(Stored data)
-- Opening Marker --
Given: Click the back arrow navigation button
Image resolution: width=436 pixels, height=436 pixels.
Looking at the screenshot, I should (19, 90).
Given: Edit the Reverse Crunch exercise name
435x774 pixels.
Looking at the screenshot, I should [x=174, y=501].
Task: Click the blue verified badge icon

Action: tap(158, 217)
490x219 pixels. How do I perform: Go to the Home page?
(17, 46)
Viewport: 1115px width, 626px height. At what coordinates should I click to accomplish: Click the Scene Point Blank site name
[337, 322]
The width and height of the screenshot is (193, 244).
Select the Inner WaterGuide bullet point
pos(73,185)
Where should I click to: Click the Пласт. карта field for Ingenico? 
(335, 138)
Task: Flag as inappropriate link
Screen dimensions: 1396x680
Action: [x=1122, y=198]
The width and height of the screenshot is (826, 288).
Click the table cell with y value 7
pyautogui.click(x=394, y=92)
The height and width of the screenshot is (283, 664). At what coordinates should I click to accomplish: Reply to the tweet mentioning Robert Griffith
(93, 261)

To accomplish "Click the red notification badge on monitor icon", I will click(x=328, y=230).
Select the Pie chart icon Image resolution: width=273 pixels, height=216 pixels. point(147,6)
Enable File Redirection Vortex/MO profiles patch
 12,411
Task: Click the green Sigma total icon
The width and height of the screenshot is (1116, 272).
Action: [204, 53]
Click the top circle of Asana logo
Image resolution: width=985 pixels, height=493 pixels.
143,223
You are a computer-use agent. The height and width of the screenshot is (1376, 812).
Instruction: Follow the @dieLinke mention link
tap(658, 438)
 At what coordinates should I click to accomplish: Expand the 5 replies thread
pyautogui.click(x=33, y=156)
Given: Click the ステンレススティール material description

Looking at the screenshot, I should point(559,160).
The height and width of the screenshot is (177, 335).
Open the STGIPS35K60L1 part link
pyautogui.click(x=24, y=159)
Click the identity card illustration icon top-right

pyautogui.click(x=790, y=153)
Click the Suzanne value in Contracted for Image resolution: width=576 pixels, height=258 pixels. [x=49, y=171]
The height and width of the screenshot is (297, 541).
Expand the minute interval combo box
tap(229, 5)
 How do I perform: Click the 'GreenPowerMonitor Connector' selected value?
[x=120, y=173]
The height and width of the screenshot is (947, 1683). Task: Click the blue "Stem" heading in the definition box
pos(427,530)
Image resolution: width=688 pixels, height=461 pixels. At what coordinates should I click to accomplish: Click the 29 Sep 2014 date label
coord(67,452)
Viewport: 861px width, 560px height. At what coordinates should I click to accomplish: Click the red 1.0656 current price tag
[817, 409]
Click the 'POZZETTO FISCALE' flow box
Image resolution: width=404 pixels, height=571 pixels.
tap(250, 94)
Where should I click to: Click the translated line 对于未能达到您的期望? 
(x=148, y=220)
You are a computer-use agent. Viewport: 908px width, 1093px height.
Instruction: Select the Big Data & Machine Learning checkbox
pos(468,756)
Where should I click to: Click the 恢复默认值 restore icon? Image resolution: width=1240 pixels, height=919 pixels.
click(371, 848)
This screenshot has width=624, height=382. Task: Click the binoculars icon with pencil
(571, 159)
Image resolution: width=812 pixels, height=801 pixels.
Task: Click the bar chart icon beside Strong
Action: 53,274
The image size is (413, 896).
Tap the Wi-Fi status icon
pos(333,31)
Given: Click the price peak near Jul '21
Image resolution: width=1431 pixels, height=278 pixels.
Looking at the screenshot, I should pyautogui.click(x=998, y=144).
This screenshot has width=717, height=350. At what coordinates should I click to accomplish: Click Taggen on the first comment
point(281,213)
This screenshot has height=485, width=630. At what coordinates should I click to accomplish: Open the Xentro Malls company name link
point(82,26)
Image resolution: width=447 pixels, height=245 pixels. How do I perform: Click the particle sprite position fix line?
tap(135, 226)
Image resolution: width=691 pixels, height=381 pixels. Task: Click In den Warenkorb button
-- Closing Marker --
ACTIVITY: Scan the entries above, and wherever a line holds the string "agent", copy it.

OUTPUT OF THE EXERCISE:
You are a computer-use agent. The height and width of the screenshot is (1376, 812).
You are a computer-use agent. Viewport: 908px width, 1093px height.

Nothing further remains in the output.